PARTNER EARNINGS UPDATE
FARES ARE INCREASING IN SPOKANE!
Brandon, partners are earning big on Uber, with more riders taking trips than ever before. Starting Monday, February 23rd, we're increasing rider fares in Spokane to help you take home even more from every trip.

We're also *increasing your existing peak time hourly guarantees and removing off-peak guarantees*, so you can make more when there's high demand.
Finally, *we are offering randomly-selected $100 and $200 bonuses *to drivers who meet the below conditions. Winners will be announced and paid out on Mondays for Thursday deposit.

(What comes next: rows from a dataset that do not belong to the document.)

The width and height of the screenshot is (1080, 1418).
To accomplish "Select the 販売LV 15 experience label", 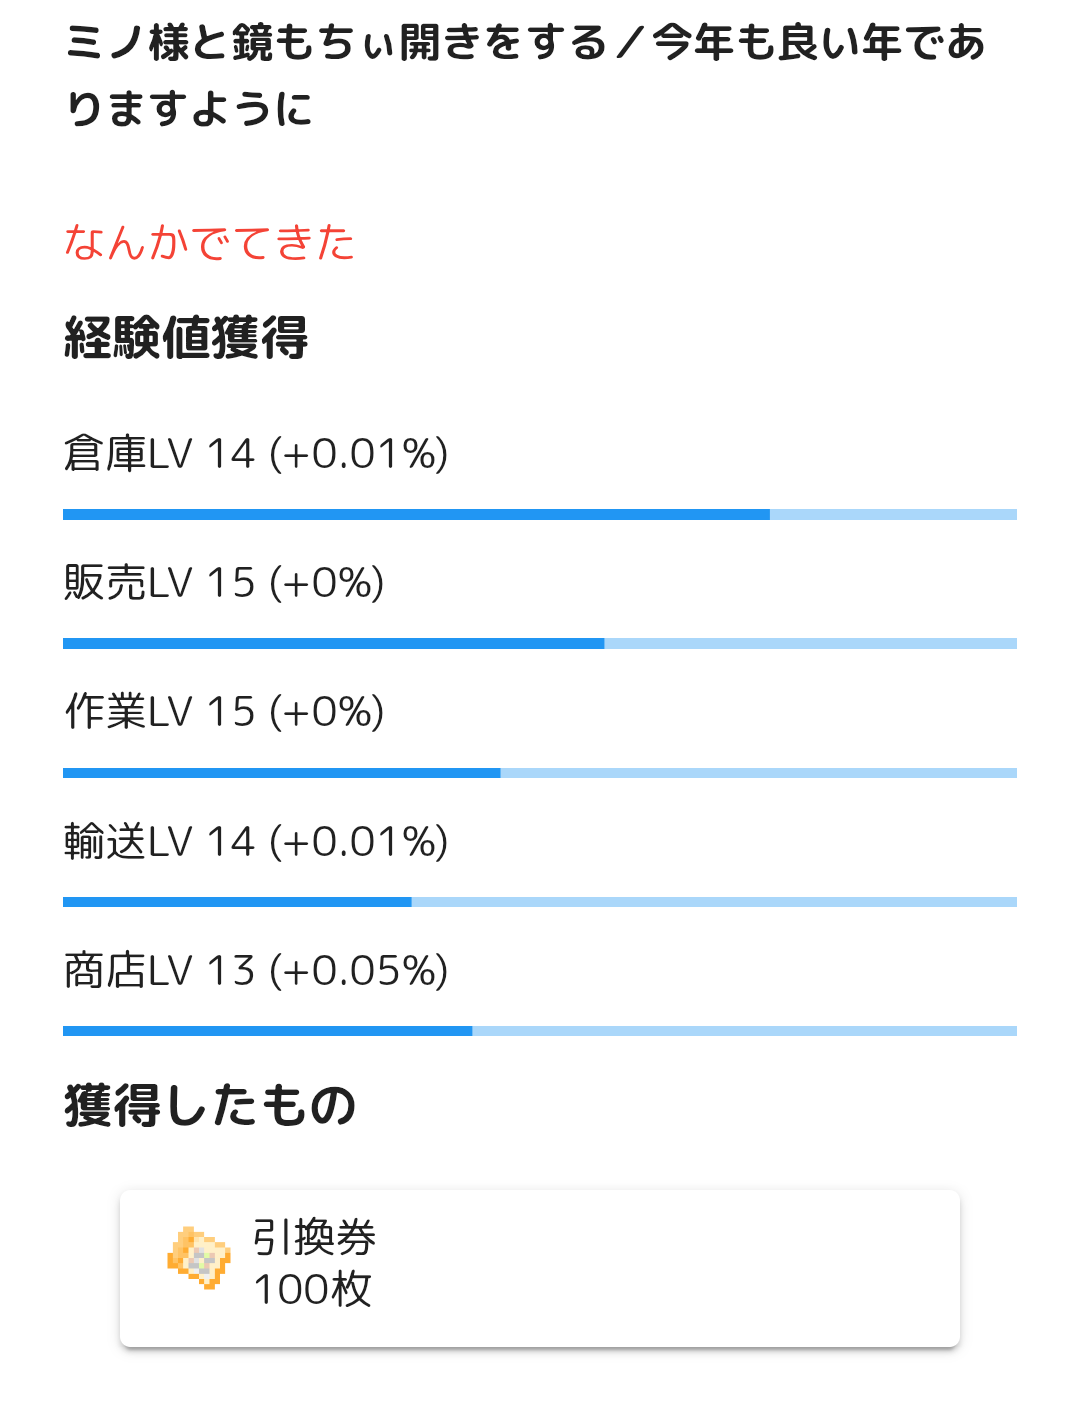I will (x=224, y=583).
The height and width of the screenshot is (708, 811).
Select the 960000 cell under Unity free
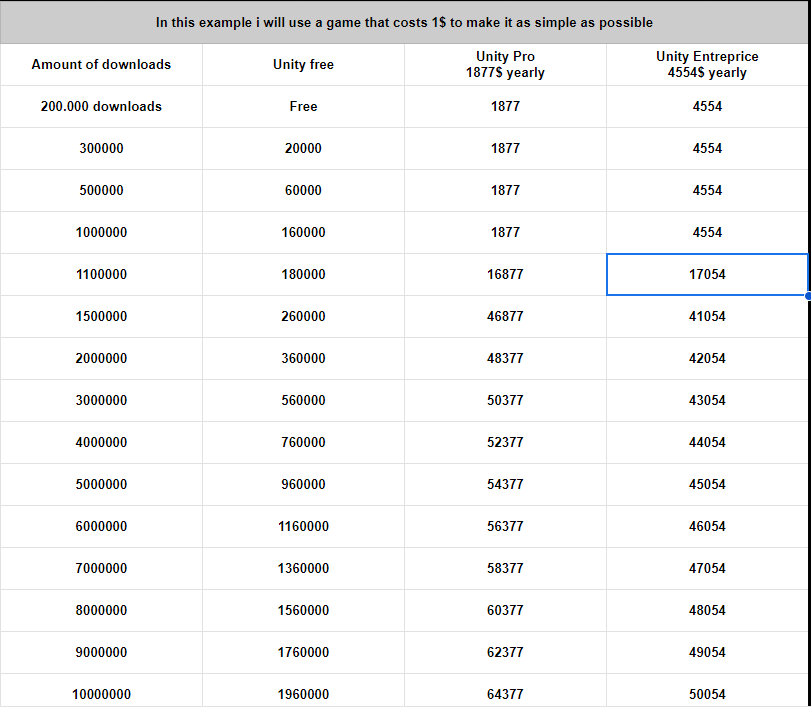tap(303, 484)
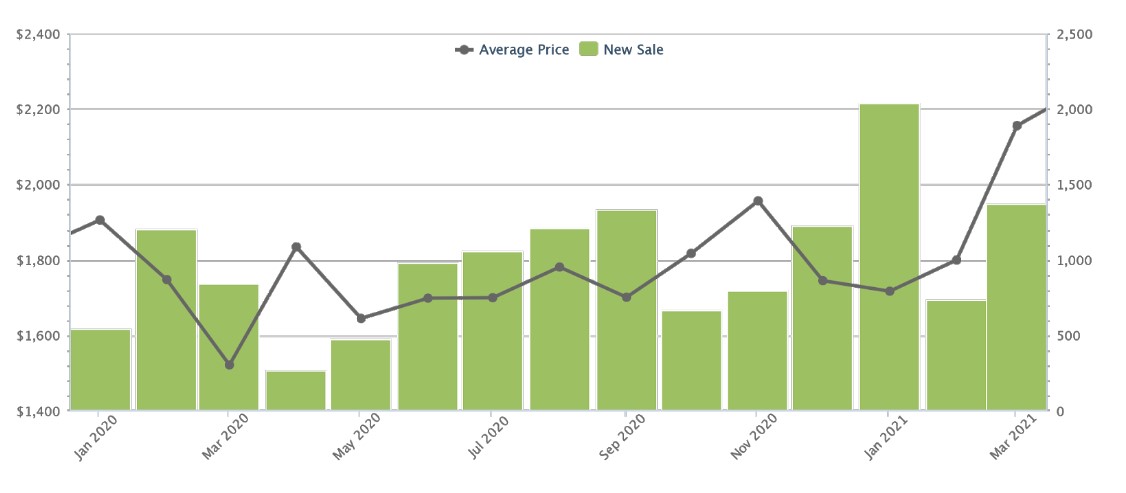Click the green New Sale legend swatch
Image resolution: width=1126 pixels, height=493 pixels.
coord(588,49)
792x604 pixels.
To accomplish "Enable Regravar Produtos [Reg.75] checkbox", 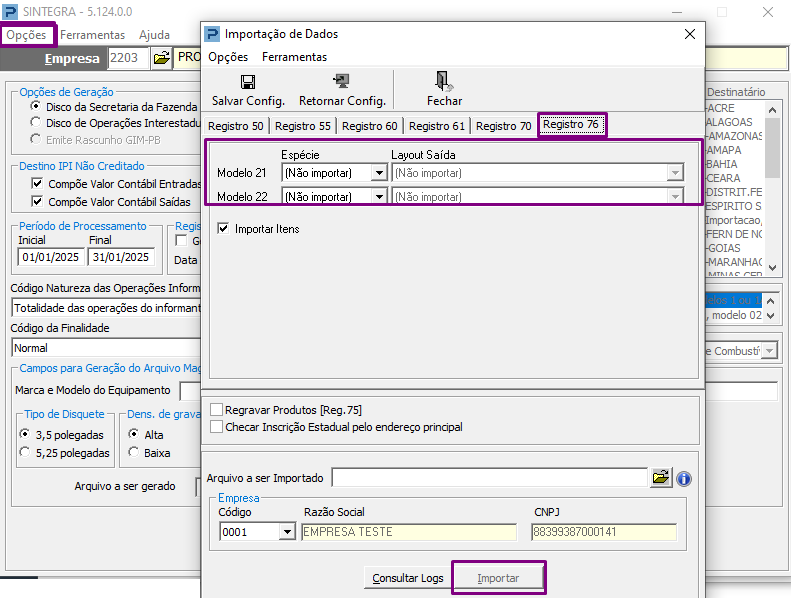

*2 partners will be randomly selected this week to receive $200 bonus daytime driving incentives.* To be eligible for the random weekly drawing, you must log 25 total hours online, accept 90% of trips, and average 1 trip per hour, all during the hours of 8am to 5pm fromMonday, February 23rd through Sunday, March 1st. 
*1 partner will be randomly selected this week to receive a $100 bonus overnight driving incentive.* To be eligible for the random weekly drawing, you must log 20 total hours online, accept 90% of trips, and average 1 trip per hour, all during the hours of midnight to 8am fromMonday, February 23rd through Friday, February 27th.

*If you have questions, *please join us for our February partner meeting Tuesday, February 24th at 6pm at the Spokane Club.RSVP here to attend*.*








YOUR HIGHER PEAK GUARANTEE
$18/hr in fares
*Thursday (Zags basketball), Friday & Saturday*

*5pm-2am*

[Accept 90% of trips and average 1.5 trips per hour]

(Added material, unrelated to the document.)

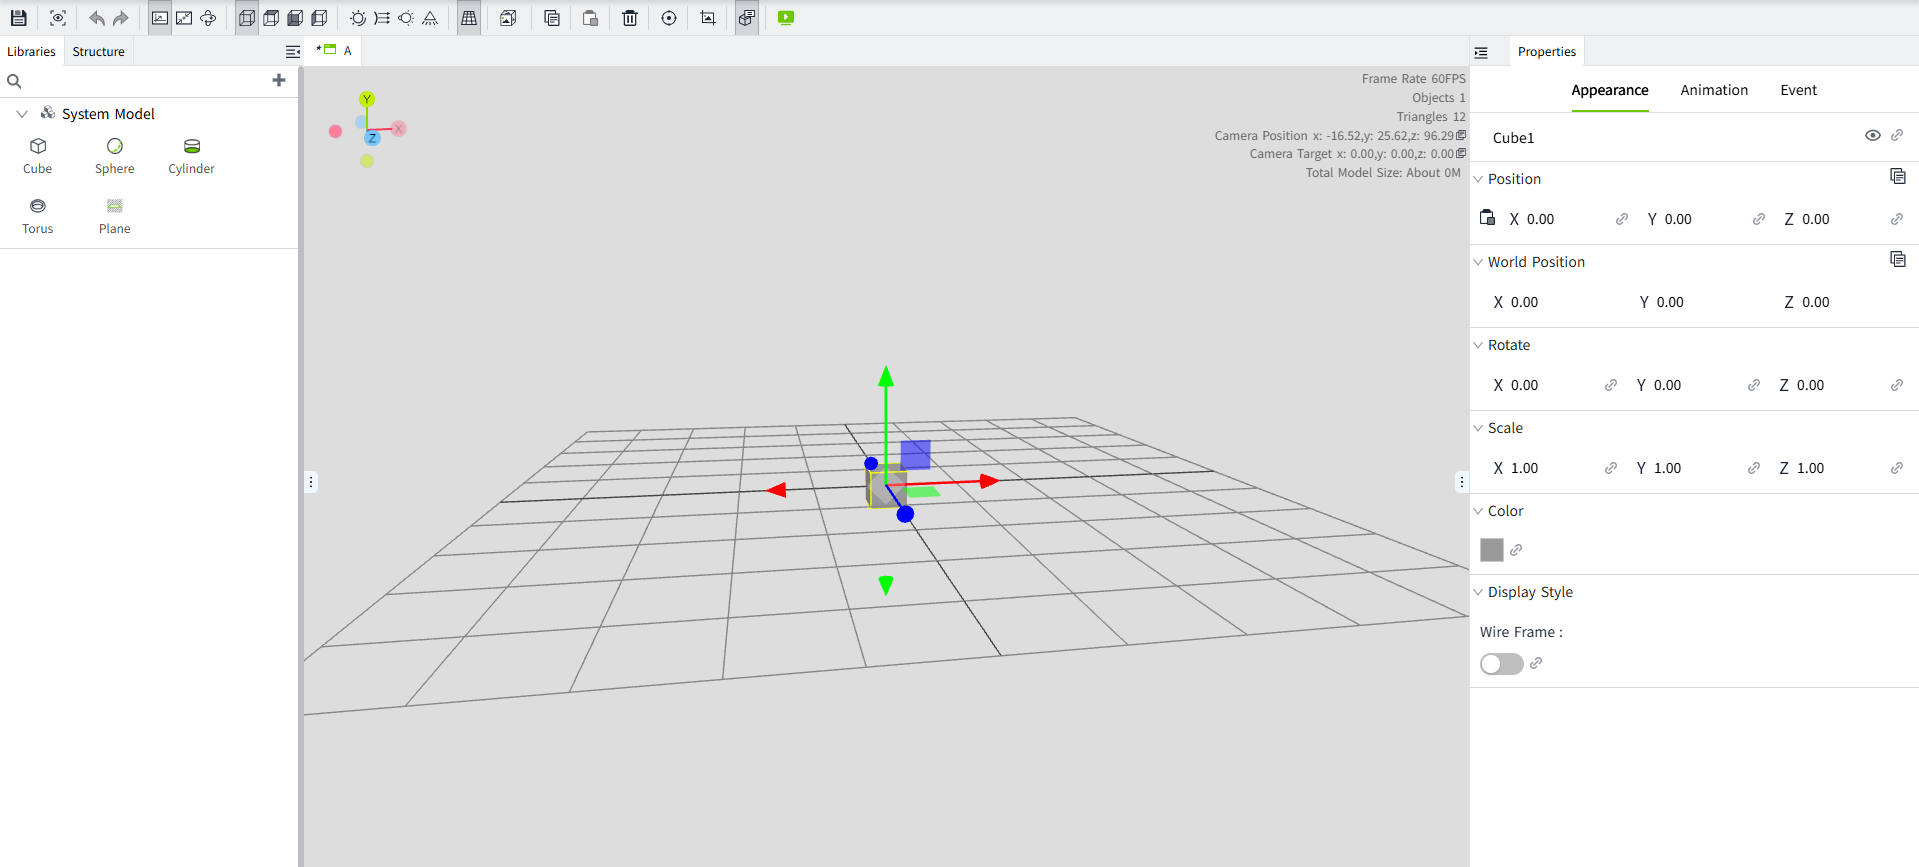Click the save icon in the toolbar
Screen dimensions: 1919x867
tap(18, 18)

These updates should positively impact your earnings, and as always, we'll keep you posted if anything changes.

Thanks,
The Uber Team


----------



## uberguy_in_ct (Dec 29, 2014)

At $0.70/mile how many people were actually driving at these rates. The guarantee seems pretty low and I've never seen 1.5 trips per hour as a requirement only 1 trip per hour. Low guarantees, higher trip requirements and $.70/mile you guys are really getting the shaft.


----------



## PNW Taxi (Jan 19, 2015)

During the week, it was like a barren graveyard. Not an Uber in sight. Weekends, people were driving for the $16/hr. This changes the game completely and makes them more in line with Lyft (minus the tipping of course). The small cab companies in this town are getting destroyed Friday and Saturday night!


----------